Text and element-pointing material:
-- -- --

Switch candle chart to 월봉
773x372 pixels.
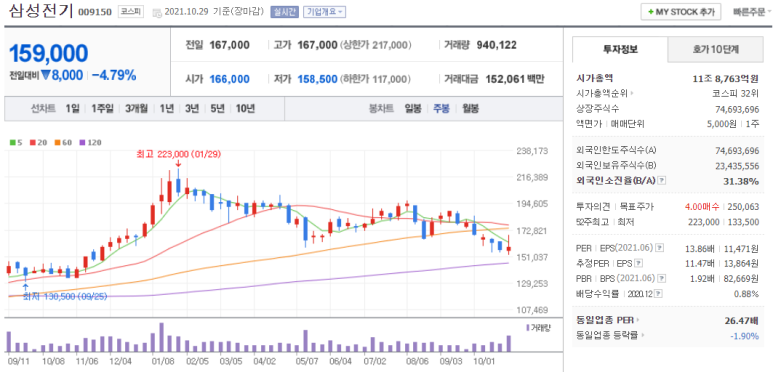(470, 109)
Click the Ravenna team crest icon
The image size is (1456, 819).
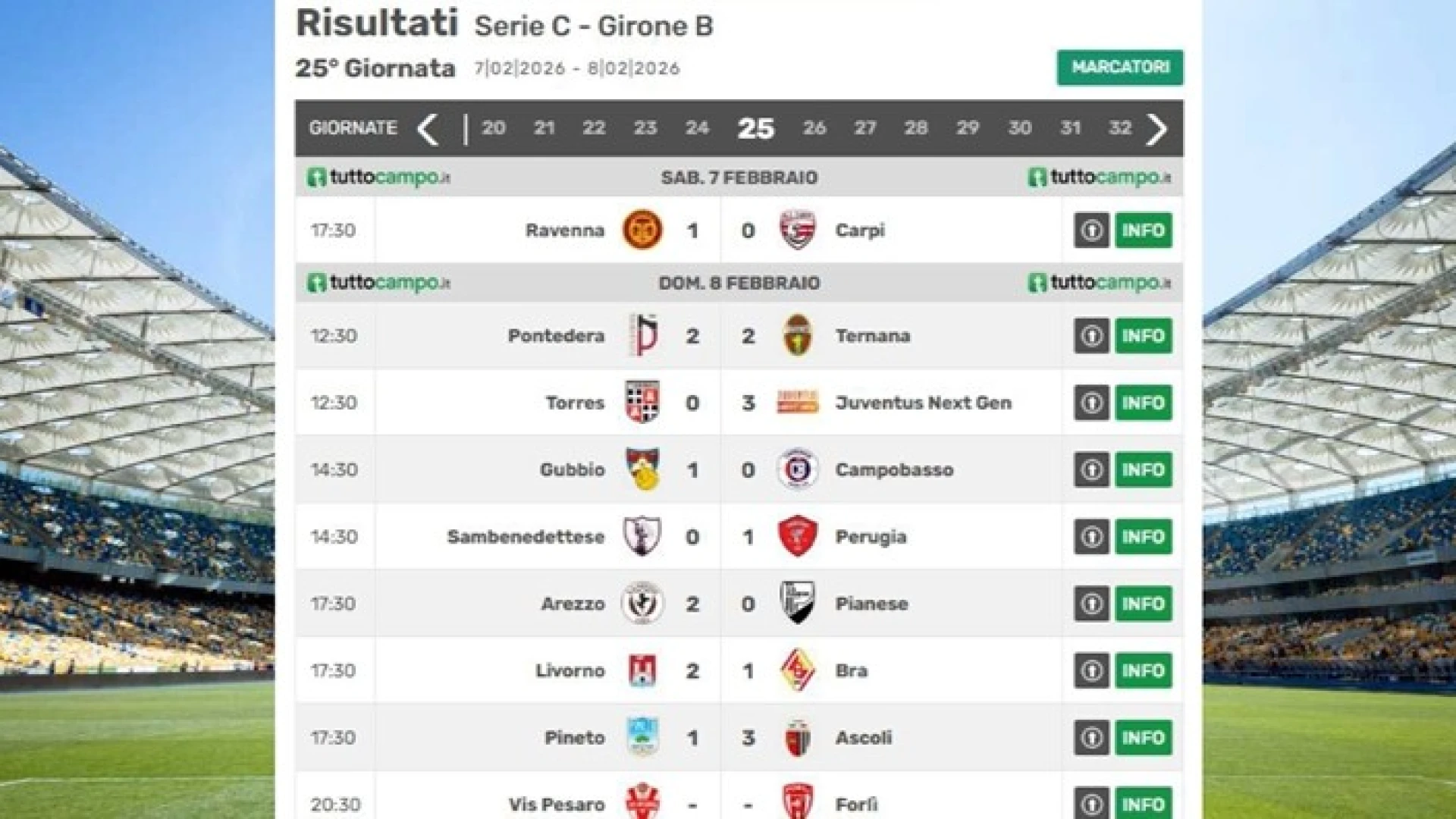[642, 230]
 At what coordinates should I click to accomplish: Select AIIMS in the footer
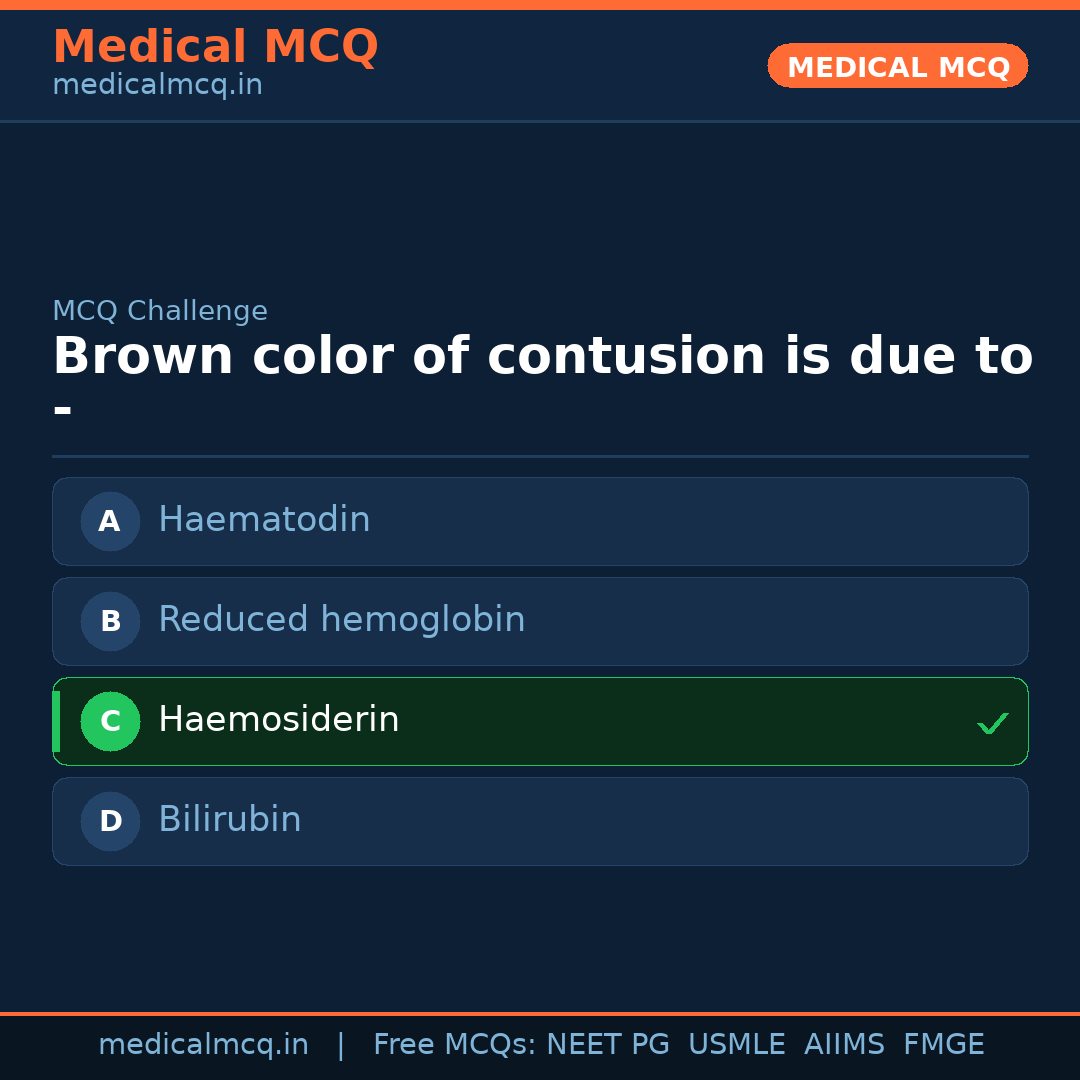[844, 1045]
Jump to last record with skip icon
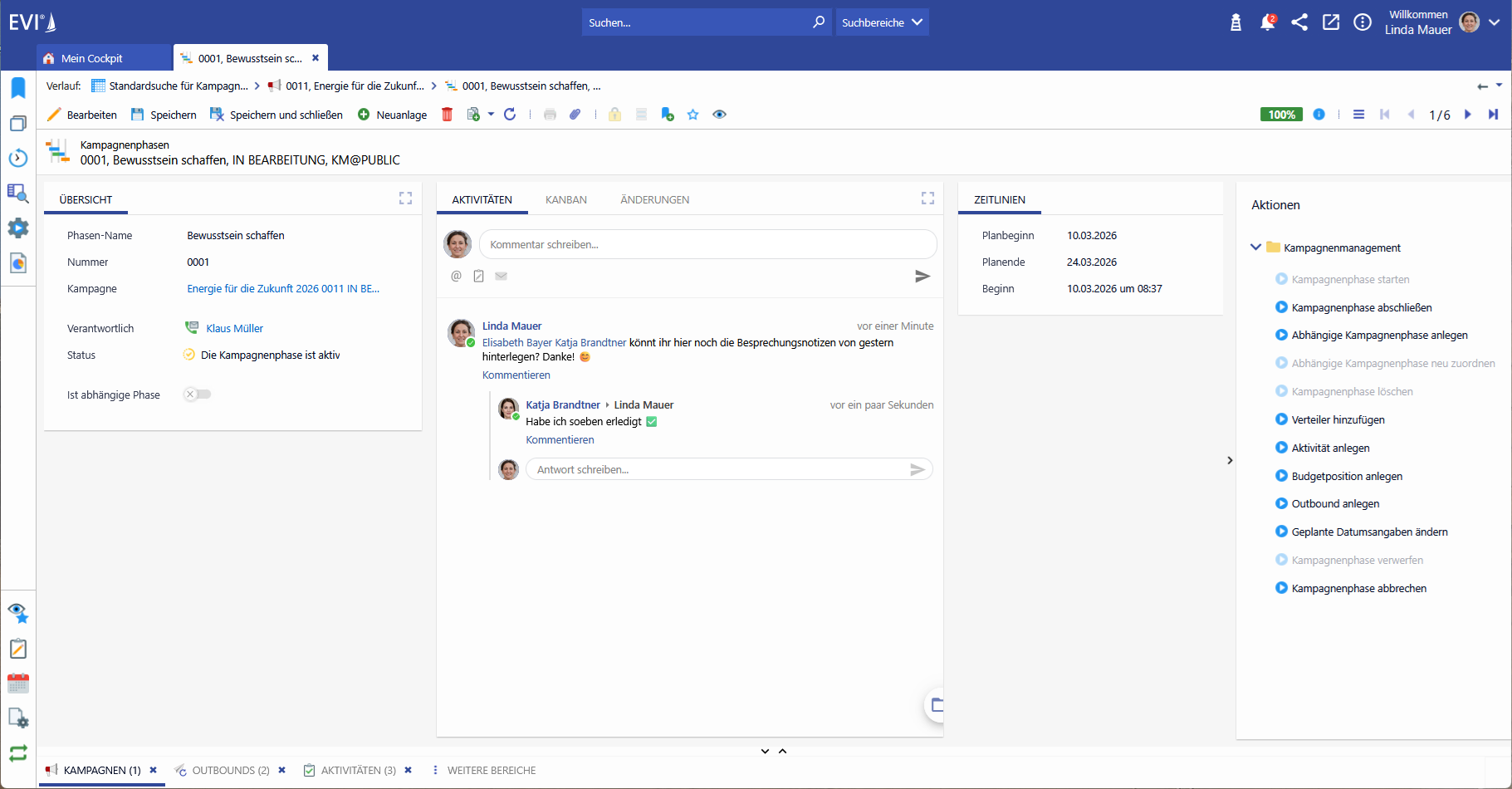The width and height of the screenshot is (1512, 789). [x=1493, y=115]
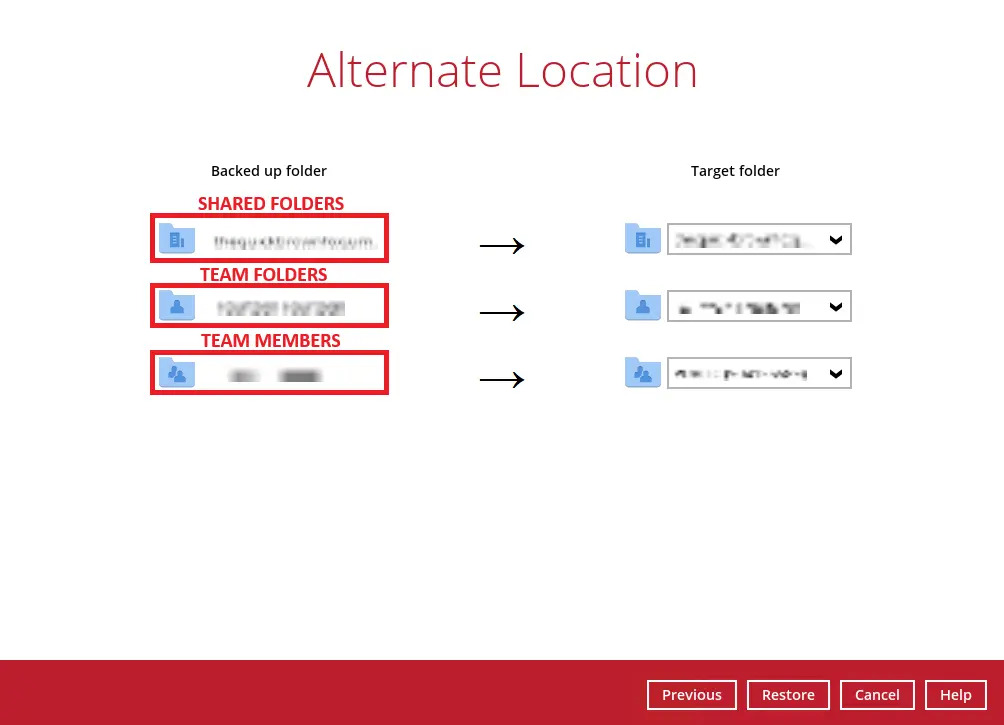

-- -- --

What this task involves: Could you reproduce the material above word for word, leaving out the pictures?

The response:
Switch candle chart to 월봉
773x372 pixels.
(470, 109)
Click the Ravenna team crest icon
The image size is (1456, 819).
[642, 230]
 At what coordinates should I click to accomplish: Select AIIMS in the footer
[844, 1045]
Jump to last record with skip icon
The width and height of the screenshot is (1512, 789). [x=1493, y=115]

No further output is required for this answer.